In a season once considered dead for the New York Yankees, Gary Sanchez and the rest of the baby bombers have ignited them towards relevancy.
The date was May 5.
The New York Yankees had dropped a 10-inning affair with the Baltimore Orioles by a score of 1-0 and immediately became longshots to ever enter the playoff conversation.
With that loss, New York fell to a brutal 9-17 while sitting seven games out of the American League East and had a mere 11.6% chance of reaching the playoffs just one month into the season.
Their offense was anemic as the “Bronx Bummers” scored the fewest runs in the American League with a run differential of -28.
As a result, and the forecast of their season being cloudy with a chance of no postseason for the third time in four years, general manager Brian Cashman dealt the most valuable assets in Aroldis Chapman, Andrew Miller, and Carlos Beltran at the August 1 non-waiver trade deadline.
Though everyone thought the organization had waved the white flag on the 2016 season, it simultaneously injected a shot of adrenaline into the Yankees’ farm system that now ranks among the best in baseball.
Following the fire sale, the Bombers’ playoff hopes dipped to 2% as they soon found out that Mark Teixeira would call it quits at the end of the season followed by the unconditional release of Alex Rodriguez. With that, it was time to test the farm and see what the kids could do.
Sure, that was neat and served as a symbolic passing of the torch from the old guards to the “Baby Bombers,” but one specific member of this new core has risen above all and could possibly lead New York to the most improbable achievements.
Oh, have you not heard? His name is Gary Sanchez.
Since his call-up on August 3, the 23-year old rookie is slashing .403/.459/.883 with 10 home runs, 20 RBI, and a whole lot of history through just 20 games.
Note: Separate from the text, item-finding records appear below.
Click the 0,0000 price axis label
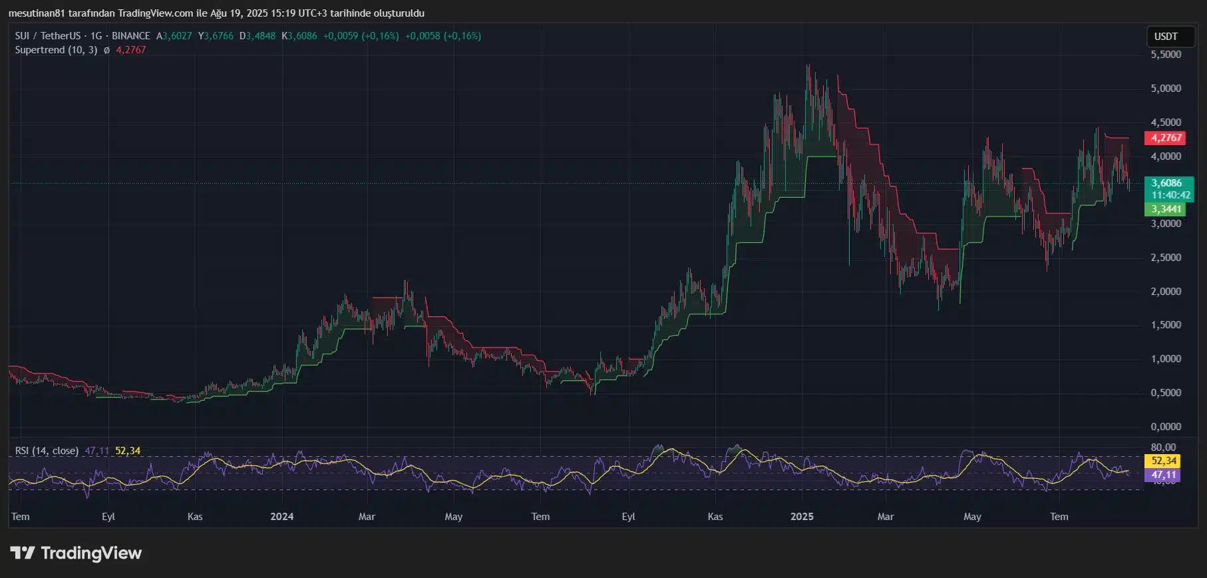This screenshot has height=578, width=1207. [1166, 427]
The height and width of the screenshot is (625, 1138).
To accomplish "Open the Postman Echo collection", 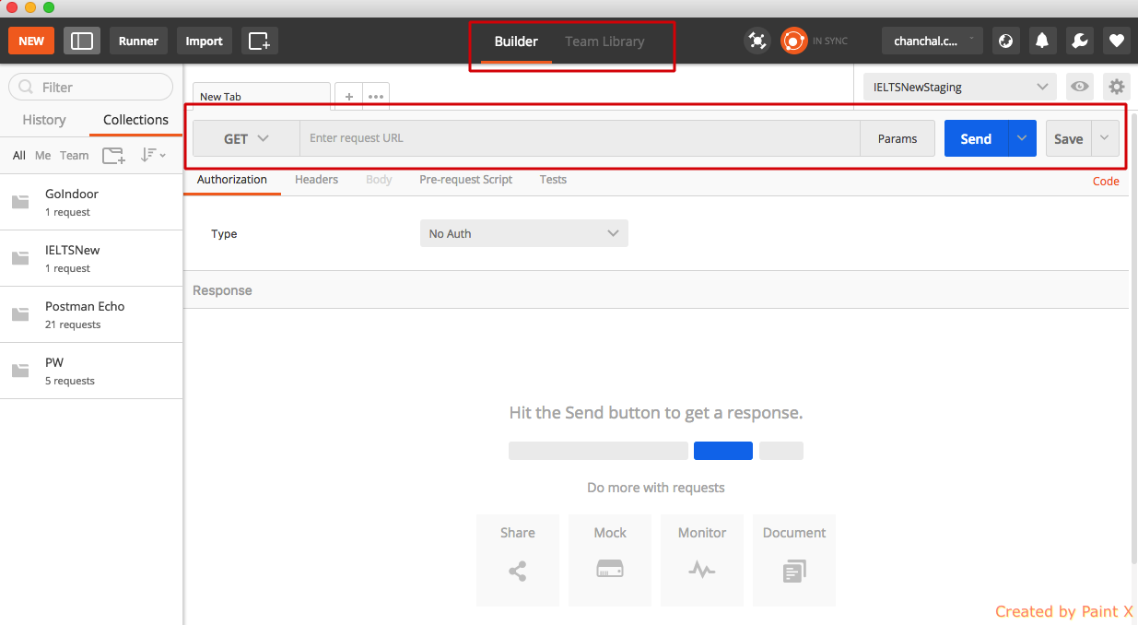I will tap(85, 314).
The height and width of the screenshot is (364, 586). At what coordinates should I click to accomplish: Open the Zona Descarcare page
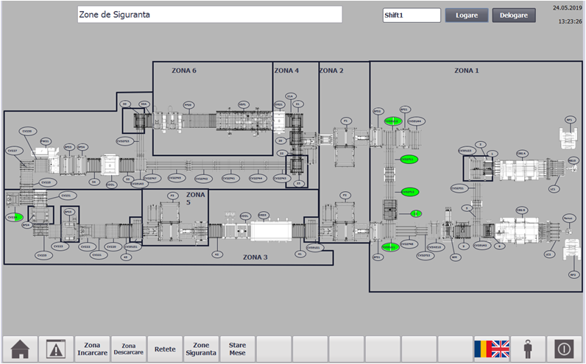(x=128, y=349)
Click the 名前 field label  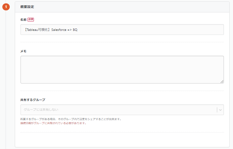(x=23, y=19)
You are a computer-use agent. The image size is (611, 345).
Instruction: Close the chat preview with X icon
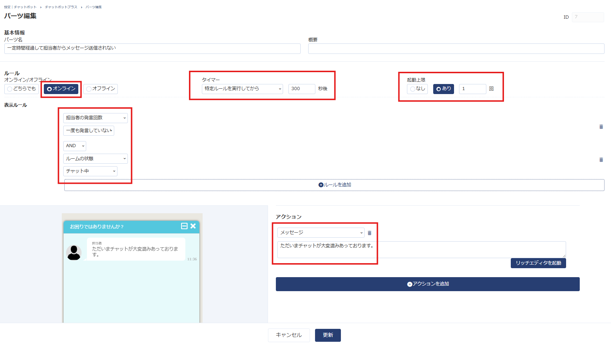coord(193,226)
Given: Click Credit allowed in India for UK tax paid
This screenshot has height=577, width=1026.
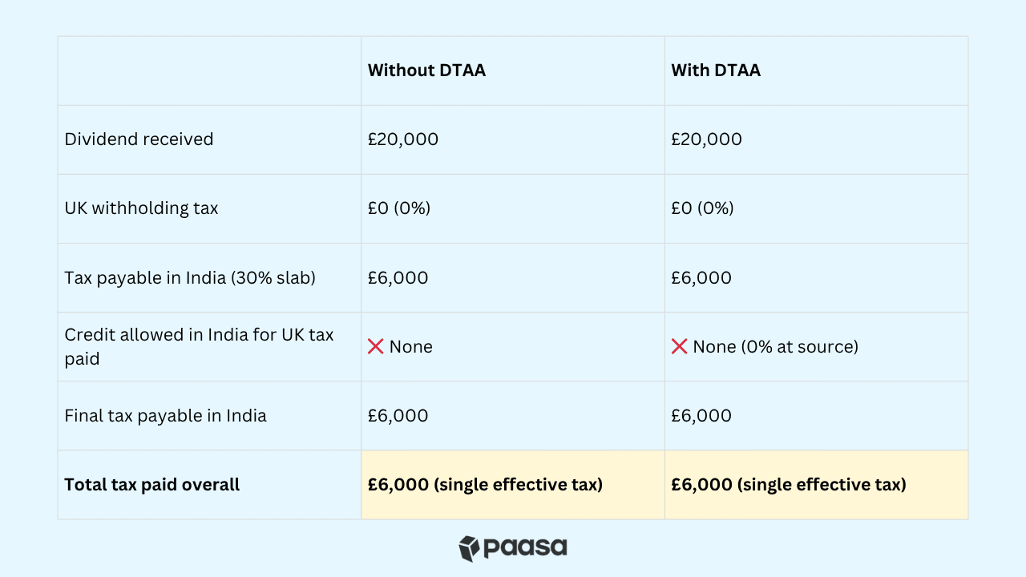Looking at the screenshot, I should 199,346.
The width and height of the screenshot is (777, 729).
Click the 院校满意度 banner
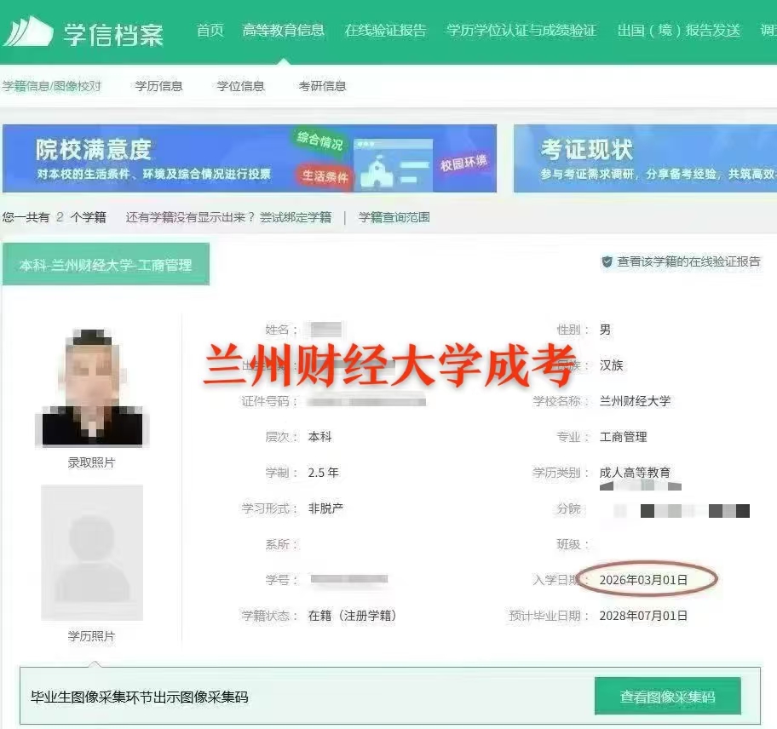249,159
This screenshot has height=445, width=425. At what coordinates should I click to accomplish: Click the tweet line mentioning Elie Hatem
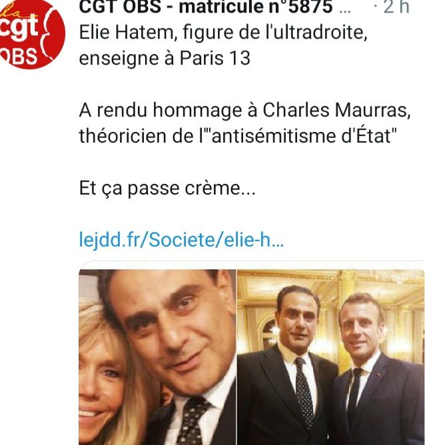coord(223,33)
— Elite Sports NY (@EliteSportsNY) August 27, 2016
With yet another home run in last night’s 14-4 victory over the Baltimore Orioles, Sanchez tied George Scott and Trevor Story for the most home runs through the first 22 games of his career, set the record for the most home runs in a calendar month by a Yankees’ rookie, and became the first player in baseball history to smash up 10 homers and 30 hits in his first 22 games.
Since August 15, Sanchez leads all of baseball with a .541 batting average, eight home runs, a .614 OBP, a 1.297 slugging percentage, 12 extra-base hits, and 48 total bases. Incredible.
Beyond individual achievement, however, New York owns the best record in the American League East since his promotion and have scored the third most runs in the AL.
The standings now show you the Yankees are 3.5 games behind the O’s with 35 games left to play and eight meetings with them left. They also play 22 games against AL East – a division they are just 5.5 games back from – teams that rank in front of them.
Sure, a berth is far fetched as they truly have to surpass some of the best in the league, however, Sanchez has singlehandedly risen their postseason chances from 2.1% to 5.4% since coming to the Bronx.
If the “monster that keeps on eating” continues to chomp, rookie sensations Chad Green and Luis Cessa continue to dominate, and the rest of the lineup continues to follow in Sanchez’s lead: playoffs may not be Yankee-less after all.